### Exercise
Print the lines in the listing below that fall between the line with "This screenshot has width=2146, height=1686." and the line with "The width and height of the screenshot is (1688, 931).", those two lines included, exactly as they stand and with nothing else.

### Extracted records
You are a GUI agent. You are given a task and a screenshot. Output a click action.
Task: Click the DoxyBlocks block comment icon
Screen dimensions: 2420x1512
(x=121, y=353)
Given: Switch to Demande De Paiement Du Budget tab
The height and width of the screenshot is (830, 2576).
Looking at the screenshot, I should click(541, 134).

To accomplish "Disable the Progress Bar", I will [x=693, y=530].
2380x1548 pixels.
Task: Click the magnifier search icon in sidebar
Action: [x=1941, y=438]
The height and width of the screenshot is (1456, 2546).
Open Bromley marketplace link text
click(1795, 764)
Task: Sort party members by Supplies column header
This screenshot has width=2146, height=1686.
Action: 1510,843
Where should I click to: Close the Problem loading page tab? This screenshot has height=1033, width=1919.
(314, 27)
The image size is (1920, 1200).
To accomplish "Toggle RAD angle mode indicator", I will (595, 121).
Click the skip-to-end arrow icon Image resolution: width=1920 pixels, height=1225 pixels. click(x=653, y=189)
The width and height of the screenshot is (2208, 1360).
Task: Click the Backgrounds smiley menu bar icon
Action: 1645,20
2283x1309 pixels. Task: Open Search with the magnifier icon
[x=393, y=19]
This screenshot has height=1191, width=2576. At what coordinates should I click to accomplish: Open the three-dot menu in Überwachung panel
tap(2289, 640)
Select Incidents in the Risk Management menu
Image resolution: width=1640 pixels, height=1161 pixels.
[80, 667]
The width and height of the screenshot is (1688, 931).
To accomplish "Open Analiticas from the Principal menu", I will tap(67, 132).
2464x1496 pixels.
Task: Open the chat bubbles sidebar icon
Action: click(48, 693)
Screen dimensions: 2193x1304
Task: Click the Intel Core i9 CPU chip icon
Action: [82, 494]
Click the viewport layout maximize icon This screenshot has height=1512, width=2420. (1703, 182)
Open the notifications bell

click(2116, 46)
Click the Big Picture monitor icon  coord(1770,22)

### Result of the exercise
This screenshot has width=2146, height=1686.
Action: 1510,843
Where should I click to: Close the Problem loading page tab? This screenshot has height=1033, width=1919.
(314, 27)
The image size is (1920, 1200).
To accomplish "Toggle RAD angle mode indicator", I will (595, 121).
Click the skip-to-end arrow icon Image resolution: width=1920 pixels, height=1225 pixels. click(x=653, y=189)
The width and height of the screenshot is (2208, 1360).
Task: Click the Backgrounds smiley menu bar icon
Action: 1645,20
2283x1309 pixels. Task: Open Search with the magnifier icon
[x=393, y=19]
This screenshot has height=1191, width=2576. At what coordinates should I click to accomplish: Open the three-dot menu in Überwachung panel
tap(2289, 640)
Select Incidents in the Risk Management menu
Image resolution: width=1640 pixels, height=1161 pixels.
[80, 667]
The width and height of the screenshot is (1688, 931).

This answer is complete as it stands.